Still raining in the morning, I took my time getting out of the hostel. Unlike many hostels, as a residential hostel (with a number of people living there longer than a day or two) most of the folks left early. I spent a while reviewing the map and GPS to find my route for the day. Headed north towards Ireland presents a clear choice. The Canal du Midi connects Toulouse to the Mediterranean, and I generally followed the canal from Narbonne. The Canal du Midi connects to the La Garrone in Toulouse, a river connecting Toulouse to the Atlantic Ocean, proving a river to follow all the way to the Atlantic. Except of course I’m not headed towards Ireland yet.
To get to Pau, France, 180 km away to the west, the map presented three paths, which sum up as north, middle, and south, all headed towards the Pyrenees. The north and south routes each add some 40 kilometers. The south route follows a river to the source, causing the familiar problem of climbing out of the valley. The middle path crosses a collection of foot hills. I made my decision when I saw two adjacent campgrounds dead center between Toulouse and Pau – a backup option should one campground fail to exist.
For those at the hostel that didn’t leave early, I packed quietly, and headed to Tourist Information. I found a good spot to leave my bike at Tourist Information. While this trip more often than not I’ve played pedestrian and left my bike at the campground/hostel/etc, I still need to leave my bike about town sometimes. I always lock the bike to something, and try to leave it somewhere not immediately obvious to everyone passing by. In this case, the back/handicapped entrance to Tourist Information served that purpose.

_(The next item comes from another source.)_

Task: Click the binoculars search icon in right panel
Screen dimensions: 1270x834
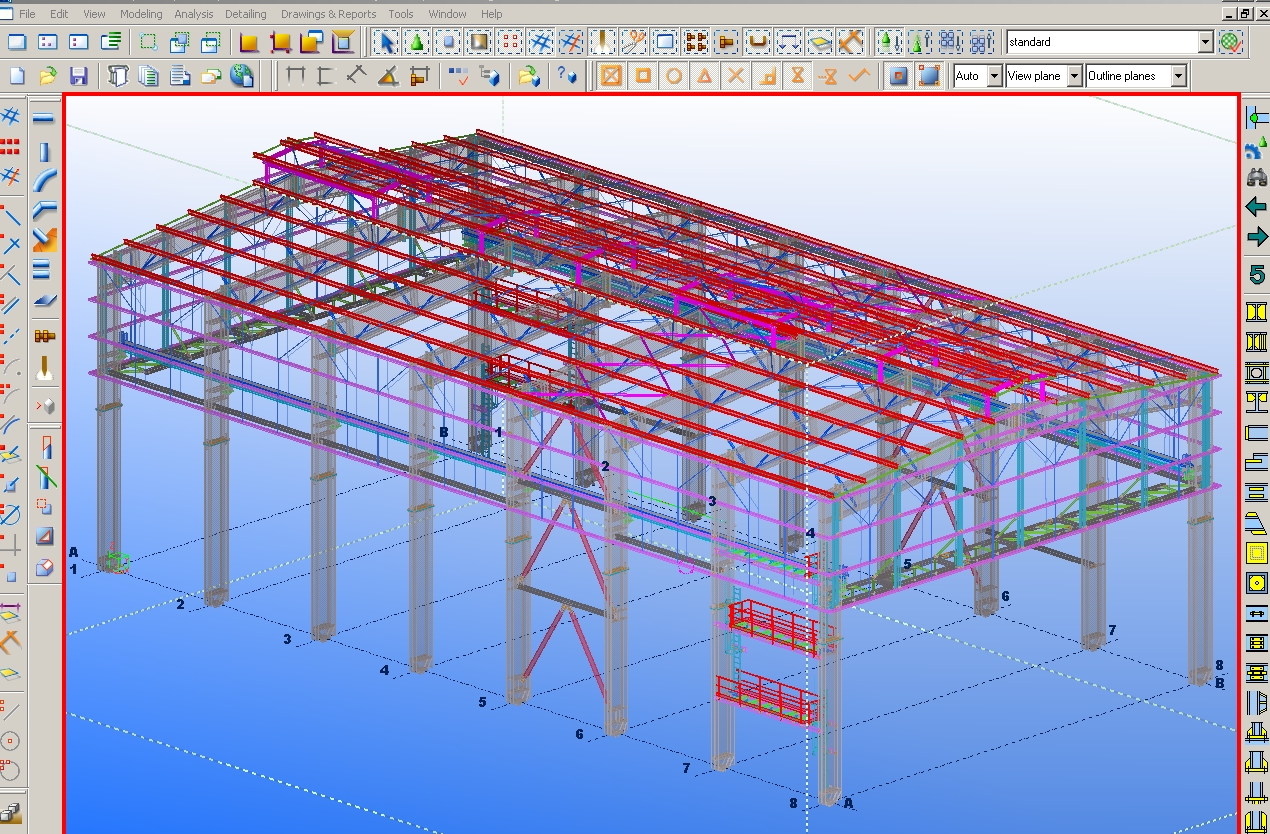Action: pos(1256,180)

Tourist Information gave me the address of a local dentist office right down the street, and careful directions as the office is a bit hard to find. They couldn’t call the office for me to check availability. France also does not allow dentists to advertise in any way that might suggest one dentist over another. Speaking English would be one of those things.
Finding the office no problem, the dentist could understand and speak English as long as I spoke slowly. I had to wait a half hour or so, but he reviewed my teeth, and put a temporary filling on the problematic right side that seems to have done the trick. At this point teeth ache a bit on occasion, but I should be good to go until the next crisis (statistically likely to be dental, but who knows). Total cost for two emergency dentist visits at this point less than a single (non-cleaning) visit at the dentist in the US, and I can still file the visits with the insurance company (more insurance fun).
Most of the day split cycle path, cycle lane, and shoulder on the highway. Rain threatened all morning, and fulfilled that promise on my way out of town. The occasional drop turned to a light drizzle, light enough to dry off as fast as the rain fell. When I’d pass through a stronger storm cell, I’d stop under a tree or in a bus stop until the cell passed.
Suspicion proved reality, a long day of climbing a long hill, a brief flat section, and then another climb. The hills make progress slow, but I’m in no hurry (except for having left town at noon), and I find climbing cathartic. I had a hard time with energy levels today, between the hills, head winds, and low calorie count from the morning, but by mid-afternoon I had my rhythm.
I arrived at the campground, run by a lovely British couple, at 6:30 pm. The husband wanted to run a campground, the wife to live in France, so they moved here and opened a campground. I learned I’m the only resident tonight; they close their campground next week for the end of the summer season. The campground down the road closed for the season already.
Closed campgrounds (and hostels) could make accommodation tricky; I need to factor that in to travel planning. Campgrounds on the GPS often include URLs, and I obtained a IYH hostel map in Carcassonne. Hopefully the hostels don’t tie as closely to season, but there are some big gaps between them for a while. Time to plan a slightly larger margin of error; at this point, only daylight limits my daily range.